You are right in that the copper needs to be protected. Today's tubing is not near as thick walled as it was in the old days, so benefits from some sort of cover. I use split loom. If you have the old copper line, use it. Great stuff and will last forever.
Black Iron is only required after a certain year. I'm not positive when the code changed, but believe it to be in the early 70s. When I completely replumb a trailer, I do use black iron from the front to the tee point, then copper from there.
Most vintage trailers are "legal" if equipped to the RV code the year they were manufactured. Some don't even require a two stage regulator.
Great info here--I'm getting to that stage where I need to consider my propane situation. I have all the old copper tubing from my '58 Mercury. I was able to save three of the flare fittings on the tubing. Is it okay to reuse those fittings/tubing or should I redo them? Also is a male union a way to join two sections of copper tubing--essentially a splice? Thanks...
Yes, use the old nuts. The flares on the older lines are usually in good condition and seal well. Of course you have to check all fittings when done, but I've had very good luck with the older tubing and nuts.

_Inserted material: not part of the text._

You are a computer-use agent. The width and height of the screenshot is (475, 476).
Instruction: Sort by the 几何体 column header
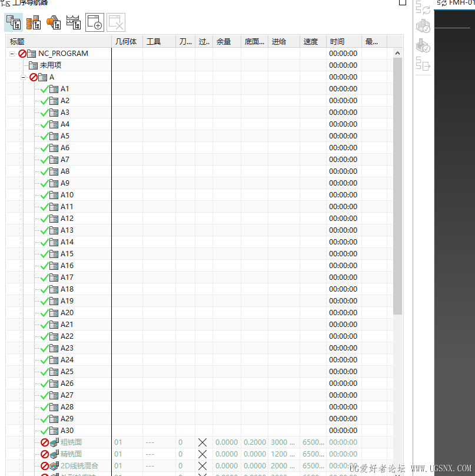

A male union will complete a splice if you need it. I use old and new, every new flare needs to be well seated. They tend to leak at first. Have fun with it.
That's good to know. I'll be glad to use the old tubing as it feels pretty substantial. Now that I know that I will draw out what I need and make sure I have all the tubing I need. Thanks for the advice--I'm sure I'll have fun!
-The main line from the regulator tube has over the years been made from black iron pipe or copper tubing, both successfully. Iron pipe is a bit cheaper, but, if other than a straight run with a terminal tee fitting is required, can be more difficult to work with. On a previous rebuild, I had to work around a low tank and other obstacles, and pipe would have been a nightmare.
-Copper comes in two thicknesses for propane, K and L. "Soft" copper (bendable and workable for flare fittings) is for gas; "hard" is for water (solder fittings). Type K is thicker and is more commonly seen in older trailers. It is a little harder to find than type L, costs more, is harder to bend, and is tougher against under-trailer trauma. If type L is used, extra care such as covering with split plastic tubing and padding around entrance holes is needed. Type K can be bent with a cheap spring tubing bender without too much trouble. I would only use type K.
-All tubing fittings/connections must be kept underneath the trailer, outside. The only inside fittings are at the appliance connections.
-The old fittings can be reused if cleaned. However, the nuts can have stress cracks from over-tightening that can be hard to see and then require cutting off your nice, new flare to replace. It seems worth it to me to use new nuts for this reason, even if reusing an old fitting. Old type K tubing should be fine to reuse if undamaged.
Thanks for the quick tutorial. You included a lot of information and it's definitely not TMI. I've seen several of these terms before and didn't know what they meant--now I do. I think my trailer had some internal fittings and connections so I will put them on them outside and underneath. Are the fittings available at Lowes or Homey D or an RV shop? Thanks again!